Using a variety of model implementations, the following visualisations show SAVCS service activity:

The following example shows HeartAI service demand forecasting for the SA Virtual Care Service. This figure shows recorded admissions to the service in white, the corresponding probabilistic modelling of historical admissions in blue, and forecasted admissions in orange. Further to modelling of service admissions itself, the probabilistic distributions of several driving (predictive) features is shown, as well as the modelled service outcomes and service length-of-stay.

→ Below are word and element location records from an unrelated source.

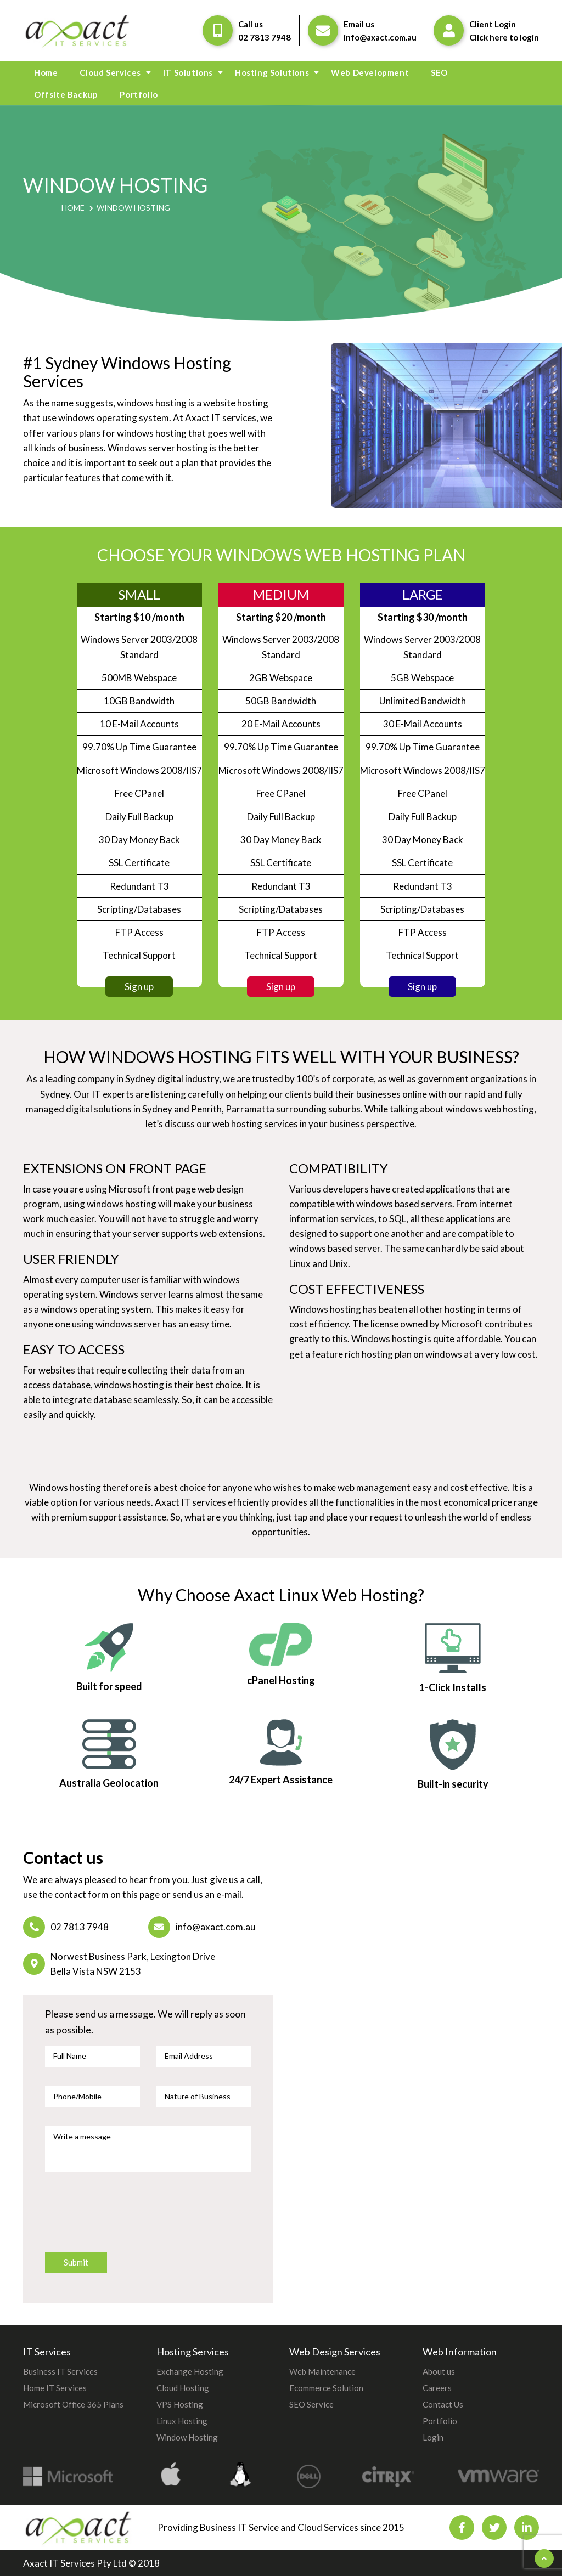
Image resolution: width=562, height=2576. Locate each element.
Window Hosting (187, 2437)
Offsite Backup (66, 94)
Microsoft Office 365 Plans (73, 2404)
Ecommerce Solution (326, 2388)
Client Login (492, 24)
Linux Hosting (181, 2421)
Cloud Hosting (182, 2388)
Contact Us (443, 2404)
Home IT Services (55, 2388)
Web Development (370, 72)
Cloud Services (110, 72)
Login (433, 2437)
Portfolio (139, 94)
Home (46, 72)
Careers (437, 2388)
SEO (439, 72)
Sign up (139, 986)
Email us (359, 24)
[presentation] (128, 2216)
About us (439, 2371)
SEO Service (311, 2404)
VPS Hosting (179, 2404)
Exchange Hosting (189, 2371)
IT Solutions (188, 72)
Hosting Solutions (272, 72)
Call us (250, 24)
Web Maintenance (322, 2371)
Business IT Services (60, 2371)
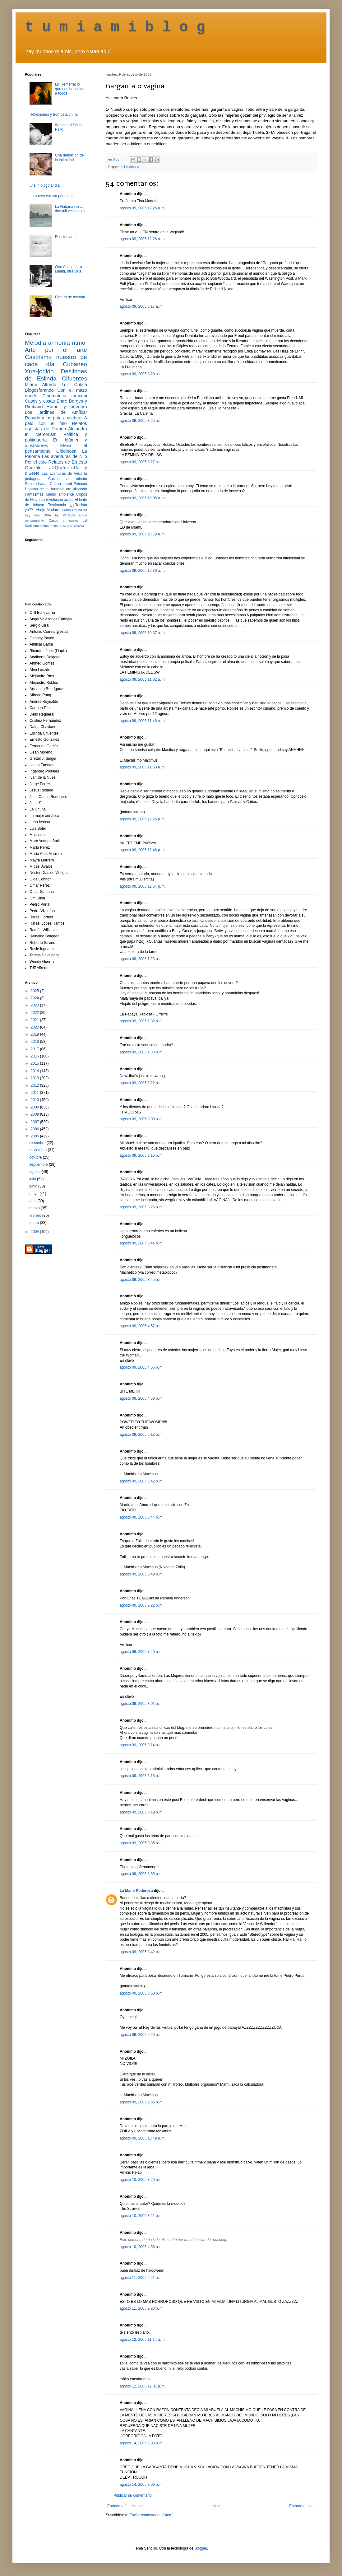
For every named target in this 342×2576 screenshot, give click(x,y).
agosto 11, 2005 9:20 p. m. (142, 2308)
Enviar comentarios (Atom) (151, 2515)
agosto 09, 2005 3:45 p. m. (142, 1279)
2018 (35, 1041)
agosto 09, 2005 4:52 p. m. (142, 1326)
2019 (35, 1034)
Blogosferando (39, 390)
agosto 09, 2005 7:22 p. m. (142, 1605)
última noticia (49, 526)
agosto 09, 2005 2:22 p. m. (142, 1083)
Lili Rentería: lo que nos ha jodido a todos (70, 89)
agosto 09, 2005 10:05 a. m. (143, 498)
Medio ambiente (60, 494)
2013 (35, 1078)
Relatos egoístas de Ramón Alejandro (56, 426)
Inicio (216, 2506)
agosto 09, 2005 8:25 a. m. (142, 420)
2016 (35, 1056)
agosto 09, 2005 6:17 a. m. (142, 306)
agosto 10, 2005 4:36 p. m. (142, 2247)
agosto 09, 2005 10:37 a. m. (143, 633)
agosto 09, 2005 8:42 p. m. (142, 1952)
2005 (35, 1136)
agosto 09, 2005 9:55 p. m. (142, 2102)
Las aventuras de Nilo (64, 456)
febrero (35, 1215)
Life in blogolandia (45, 185)
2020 (35, 1027)
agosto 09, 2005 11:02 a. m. (143, 679)
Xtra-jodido (39, 371)
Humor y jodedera (67, 406)
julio (33, 1179)
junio (33, 1186)
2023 (35, 1005)
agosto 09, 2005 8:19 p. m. (142, 1812)
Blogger (200, 2548)
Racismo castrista (72, 526)
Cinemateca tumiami (64, 395)
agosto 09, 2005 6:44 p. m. (142, 1517)
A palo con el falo (56, 420)
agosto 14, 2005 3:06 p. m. (142, 2484)
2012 (35, 1085)
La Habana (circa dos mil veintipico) (70, 208)
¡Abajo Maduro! (47, 510)
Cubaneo (75, 364)
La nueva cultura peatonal (51, 196)
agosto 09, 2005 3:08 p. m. (142, 1119)
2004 (35, 1232)
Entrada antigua (302, 2506)
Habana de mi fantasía (44, 489)
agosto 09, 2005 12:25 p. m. (143, 819)
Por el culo (36, 462)
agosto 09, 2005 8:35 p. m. (142, 1843)
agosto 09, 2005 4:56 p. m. (142, 1367)
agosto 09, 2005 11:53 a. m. (143, 767)
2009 (35, 1107)
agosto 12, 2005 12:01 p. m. (143, 2386)
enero (34, 1222)
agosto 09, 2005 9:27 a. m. (142, 462)
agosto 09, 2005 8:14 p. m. (142, 1745)
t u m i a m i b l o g (115, 27)
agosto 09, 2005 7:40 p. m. (142, 1652)
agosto (35, 1171)
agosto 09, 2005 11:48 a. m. (143, 721)
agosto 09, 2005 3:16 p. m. (142, 1155)
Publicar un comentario (132, 2495)
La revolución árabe (57, 499)
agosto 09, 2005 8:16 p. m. (142, 1776)
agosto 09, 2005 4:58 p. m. (142, 1398)
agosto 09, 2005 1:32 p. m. (142, 1021)
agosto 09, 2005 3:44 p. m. (142, 1243)
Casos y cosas (40, 401)
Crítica (80, 384)
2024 (35, 998)
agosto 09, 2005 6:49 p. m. (142, 1574)
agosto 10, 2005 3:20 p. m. (142, 2179)
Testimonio (57, 505)
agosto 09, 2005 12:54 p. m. (143, 886)
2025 (35, 991)
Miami (31, 384)
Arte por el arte (56, 350)
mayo (34, 1194)
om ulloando (76, 489)
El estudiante (65, 237)
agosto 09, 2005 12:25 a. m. (143, 208)
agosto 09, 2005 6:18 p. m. (142, 1434)
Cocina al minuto (67, 479)
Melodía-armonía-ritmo (55, 342)
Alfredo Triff (55, 384)
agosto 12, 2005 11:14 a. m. (143, 2339)
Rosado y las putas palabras (53, 417)
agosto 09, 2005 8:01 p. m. (142, 1703)
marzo (35, 1208)
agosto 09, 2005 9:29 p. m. (142, 2034)
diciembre (37, 1143)
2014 (35, 1071)
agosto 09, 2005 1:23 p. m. (142, 959)
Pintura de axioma (70, 297)
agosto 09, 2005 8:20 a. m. (142, 374)
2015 (35, 1063)
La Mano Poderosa (136, 1890)
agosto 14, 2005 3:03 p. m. (142, 2443)
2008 (35, 1114)
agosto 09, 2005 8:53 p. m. (142, 1993)
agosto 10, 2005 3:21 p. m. (142, 2216)
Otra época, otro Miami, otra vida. (68, 269)
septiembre (39, 1164)
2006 (35, 1129)
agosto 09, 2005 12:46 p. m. (143, 850)
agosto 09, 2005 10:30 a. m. (143, 570)
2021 (35, 1020)
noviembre (38, 1150)
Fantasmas (34, 494)
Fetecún (80, 484)
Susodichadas (36, 484)
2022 (35, 1012)
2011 (35, 1092)
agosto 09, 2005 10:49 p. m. (143, 2138)
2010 (35, 1100)
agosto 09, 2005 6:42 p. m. (142, 1481)
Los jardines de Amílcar (56, 412)
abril (33, 1201)
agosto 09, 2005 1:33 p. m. (142, 1052)
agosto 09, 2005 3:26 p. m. (142, 1207)
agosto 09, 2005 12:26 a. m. (143, 239)
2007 (35, 1122)
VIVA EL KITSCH (59, 515)
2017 (35, 1049)
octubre (36, 1157)
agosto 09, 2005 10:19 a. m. (143, 534)
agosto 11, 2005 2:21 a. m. (142, 2277)
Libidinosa (131, 167)
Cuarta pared (61, 484)
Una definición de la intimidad (69, 157)
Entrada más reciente (125, 2506)
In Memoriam (41, 434)
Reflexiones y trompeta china (54, 114)
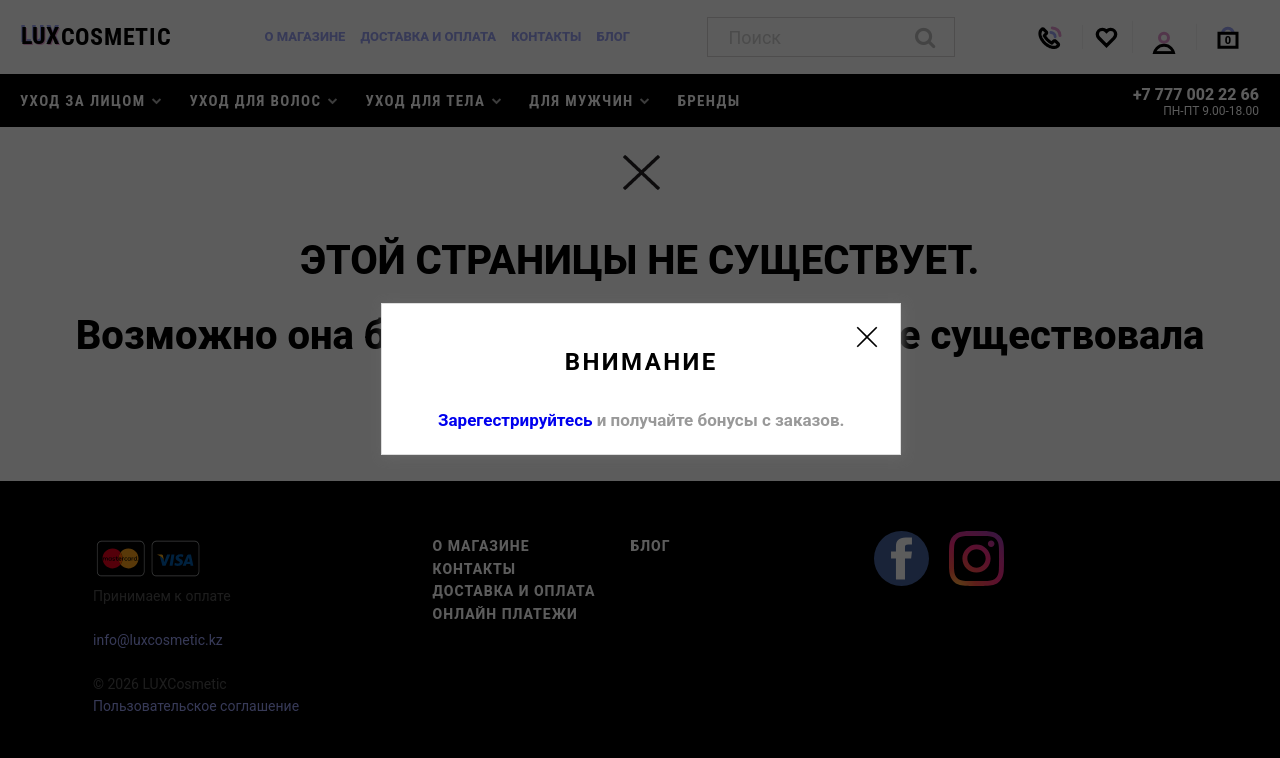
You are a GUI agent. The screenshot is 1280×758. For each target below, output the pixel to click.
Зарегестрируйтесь (515, 420)
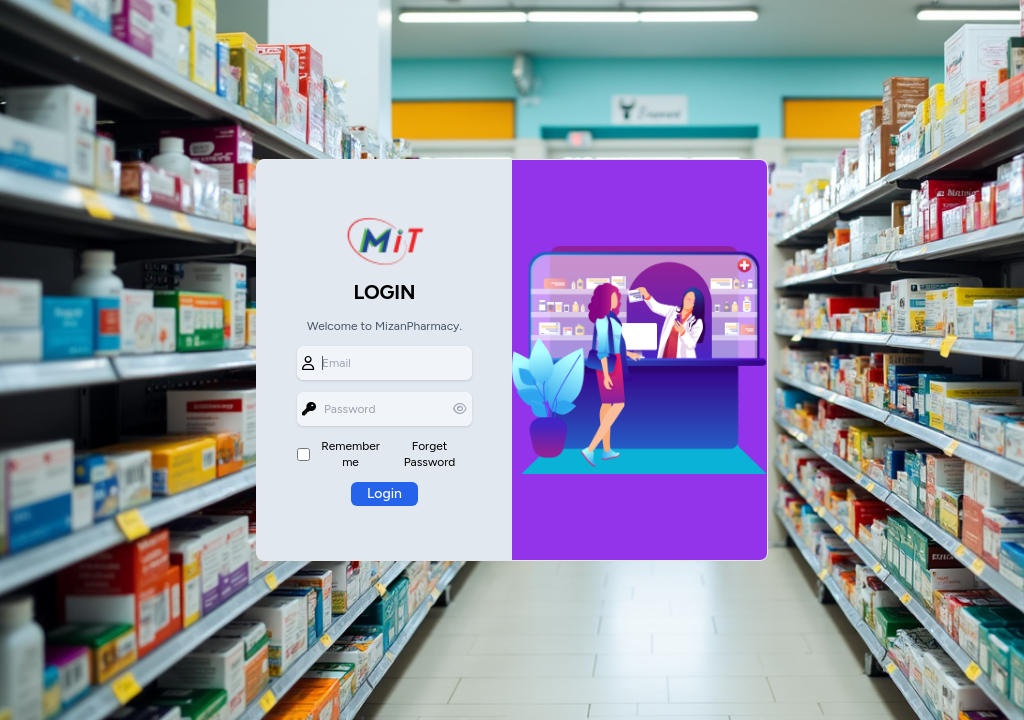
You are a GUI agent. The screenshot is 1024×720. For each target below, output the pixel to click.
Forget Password (429, 454)
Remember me (350, 454)
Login (384, 493)
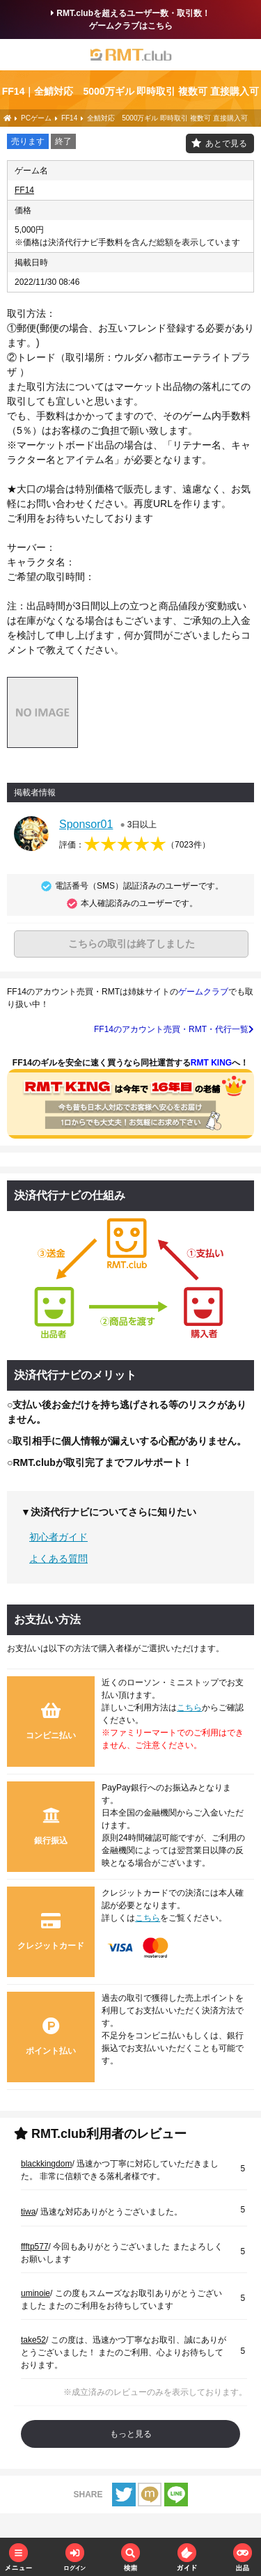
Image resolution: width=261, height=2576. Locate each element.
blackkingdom (46, 2164)
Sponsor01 (86, 824)
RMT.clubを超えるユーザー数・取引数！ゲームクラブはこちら (130, 19)
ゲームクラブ (203, 992)
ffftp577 (35, 2246)
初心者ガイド (58, 1537)
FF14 (24, 190)
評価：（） (134, 844)
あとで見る (226, 143)
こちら (189, 1707)
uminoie (35, 2293)
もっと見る (131, 2434)
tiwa (28, 2212)
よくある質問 (58, 1558)
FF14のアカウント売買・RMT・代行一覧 (174, 1029)
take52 (33, 2340)
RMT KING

In addition, these approaches allow an understanding of data relationships down to the level of individual variables. The following figure shows a subset of patient features across admissions to the SA Virtual Care Service. The empirical measure of these patient features are shown alongside the corresponding modelled probabilistic posterior distributions.